> Textauszug:
+ + +
Forcen nutze ich auch manchmal. Das kommt auf den Einzelfall drauf an.
btw: aktives Forcen wird an der CPU auffällig mit einer gelben LED signalisiert.

Harald


----------



## Befree (25 Oktober 2010)

denle auch das es in der VAT am schnellsten geht... Online auf das Bit und Strg+1 = True, Strg+0 = False


----------



## Zefix (25 Oktober 2010)

Für am Anfang oder Ende des Programms nehm ich immer die VAT.
Manchmal gibts eben den Fall dass man mitten im Programm Werte Steuern muss die vorher gebildet werden.
In so nem Fall wird dann gern auch der Lampentest mal missbraucht.
Den Button oder Taster gibts meistens schon


----------



## Pockebrd (25 Oktober 2010)

Hallo,
so jetzt meld ich mich auch wieder. 
Also mit der Variablen Tabelle hatte ich es versucht. Auch mit unterschiedlichen Einstellungen. Den Ausgang konnte ich aber nicht setzen.

Das mit dem Merker am Ende vom OB 1 muß ich mal testen.

Wenn ich mit "Strg+0 und Strg+1" arbeiten möchte, muß ich dann erst in der Variablen Tabelle den Merker den ich steuern möchte markieren, richtig ?
+ + +
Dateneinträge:

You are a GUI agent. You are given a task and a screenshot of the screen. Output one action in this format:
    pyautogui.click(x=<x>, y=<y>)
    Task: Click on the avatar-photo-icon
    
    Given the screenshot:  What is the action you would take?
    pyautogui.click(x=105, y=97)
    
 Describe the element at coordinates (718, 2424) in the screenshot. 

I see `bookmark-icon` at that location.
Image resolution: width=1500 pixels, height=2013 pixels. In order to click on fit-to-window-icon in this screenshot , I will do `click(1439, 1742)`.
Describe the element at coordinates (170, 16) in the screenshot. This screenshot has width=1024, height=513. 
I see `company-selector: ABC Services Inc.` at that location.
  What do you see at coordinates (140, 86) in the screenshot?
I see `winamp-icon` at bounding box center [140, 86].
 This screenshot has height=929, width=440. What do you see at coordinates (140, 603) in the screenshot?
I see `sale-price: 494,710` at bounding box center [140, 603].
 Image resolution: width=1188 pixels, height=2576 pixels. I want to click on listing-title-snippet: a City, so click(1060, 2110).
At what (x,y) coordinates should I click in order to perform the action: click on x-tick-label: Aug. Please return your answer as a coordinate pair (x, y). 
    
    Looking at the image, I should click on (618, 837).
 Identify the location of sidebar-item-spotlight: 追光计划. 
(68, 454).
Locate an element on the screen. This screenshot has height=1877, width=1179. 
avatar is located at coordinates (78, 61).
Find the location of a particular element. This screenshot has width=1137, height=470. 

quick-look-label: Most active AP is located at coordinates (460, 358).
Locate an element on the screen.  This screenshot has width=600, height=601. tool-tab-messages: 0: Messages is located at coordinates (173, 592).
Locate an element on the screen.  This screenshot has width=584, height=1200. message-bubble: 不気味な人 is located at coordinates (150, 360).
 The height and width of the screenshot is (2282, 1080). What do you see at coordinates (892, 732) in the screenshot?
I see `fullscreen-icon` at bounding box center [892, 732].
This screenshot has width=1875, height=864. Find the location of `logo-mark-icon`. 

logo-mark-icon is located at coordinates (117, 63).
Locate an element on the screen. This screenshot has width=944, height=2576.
+ + +
> Aufgabe 1: Woran erkennt man laut dem Textauszug zur Variablentabelle an der CPU, dass gerade aktiv geforct wird?
> Aufgabe 2: Führe den Textauszug zur Variablentabelle im Ton des Forenbeitrags fort.

> Erwartete Ausgabe 1: An einer gelben LED.

> Erwartete Ausgabe 2:
----------



## Pockebrd (25 Oktober 2010)

borromeus schrieb:


> OB1 öffnen
> Am Ende von diesem:
> 
> SET
> ...


 
Was passiert hier, kannst mir das mal erklären ?


----------



## MSB (25 Oktober 2010)

SET //VKE wird auf 1 gesetzt
= Ax.y //Zuweisung Ausgang x.y

CTRL-L = Shortcut für "Laden in Zielsystem"


----------



## Backdoor (25 Oktober 2010)

Pockebrd schrieb:


> Hallo,
> Wenn ich mit "Strg+0 und Strg+1" arbeiten möchte, muß ich dann erst in der Variablen Tabelle den Merker den ich steuern möchte markieren, richtig ?




Ja einfach mit dem cursor in die zeile und strg+0 oder strg+1 oder F9.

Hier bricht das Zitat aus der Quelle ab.